Techniques of the Observer. On Vision and Modernity in the Nineteenth Century

History of visual culture and social problems of the Modern Age.

Jonathan Crary is a Professor of Modern Art Theory and History at Columbia University in New York, the co-founder and editor of the independent publishing house Zone Books which publishes books on history, art theory, political science, anthropology and philosophy.

According to Jonathan Crary, the classical model of vision, whose symbol in the 17th–18th Centuries was the camera obscura, was replaced by models of "subjective vision" at the beginning of the 19th Century. They separate the image from its external referent and posit the visual experience in the body of the autonomous observer.

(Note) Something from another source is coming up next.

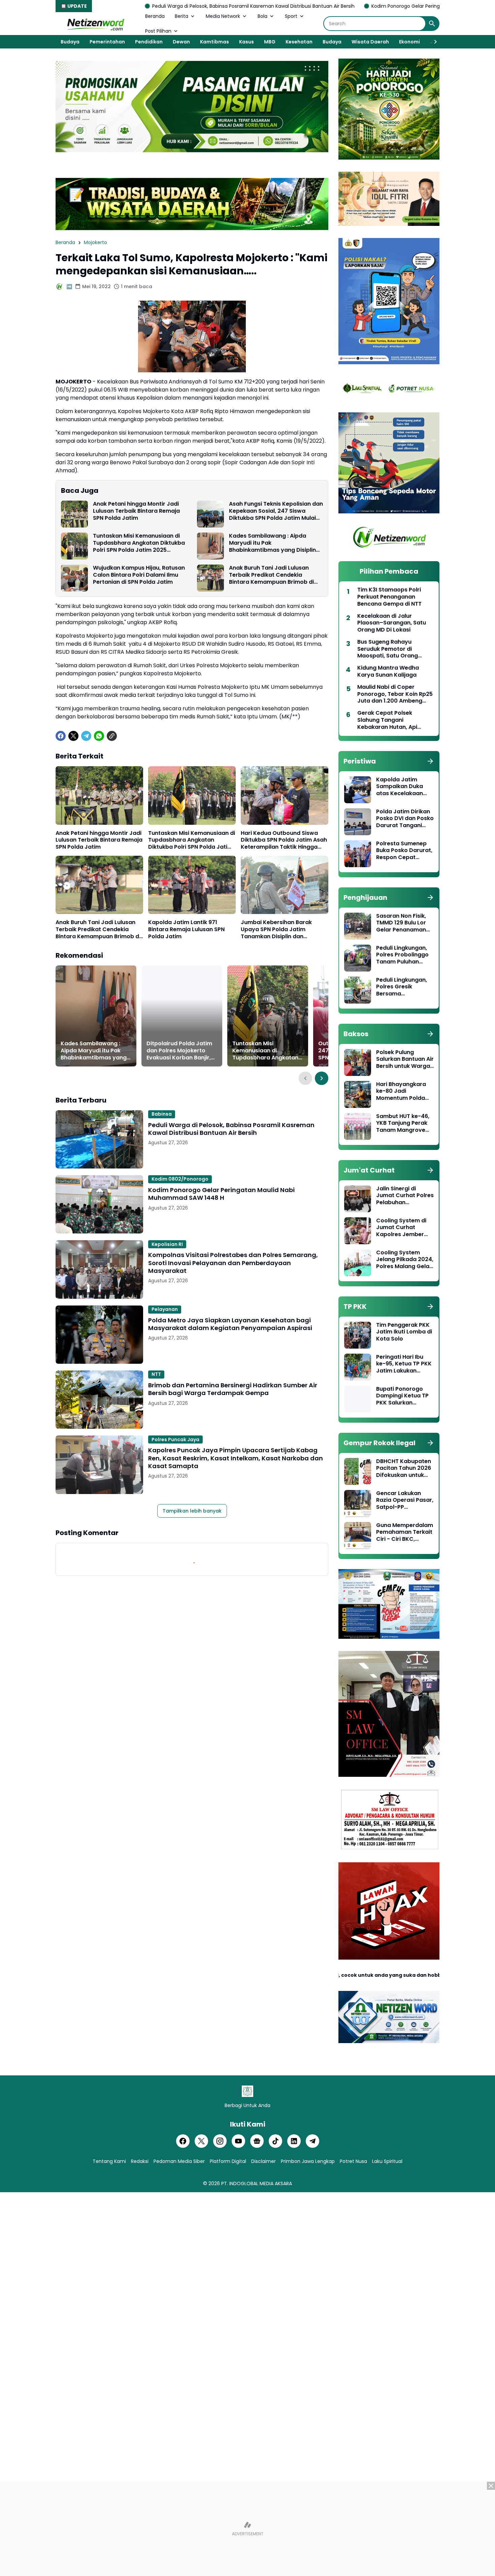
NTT (156, 1374)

Crary, in his book “Techniques of the Observer: On Vision and Modernity in the Nineteenth Century”, analyzes the optical devices of the past and their phantasmagoric effects, showing what effect the transformation of the visual entailed.

Jonathan Crary presents a relatively unusual configuration of objects and events of the 19th century — proper names, codes of knowledge and technological inventions that rarely appear on the pages of history of art books. He aims to avoid the limitations which most dominant studies of visual history apply to this period.

Another phenomenon that corroborates this change in the position of the observer is the diorama, given its definitive form by Louis J. M. Daguerre in the early 1820s. Unlike the static panorama painting that first appeared in the 1790s, the diorama is based on the incorporation of an immobile observer into a mechanical apparatus and a subjection to a predesigned temporal unfolding of optical experience.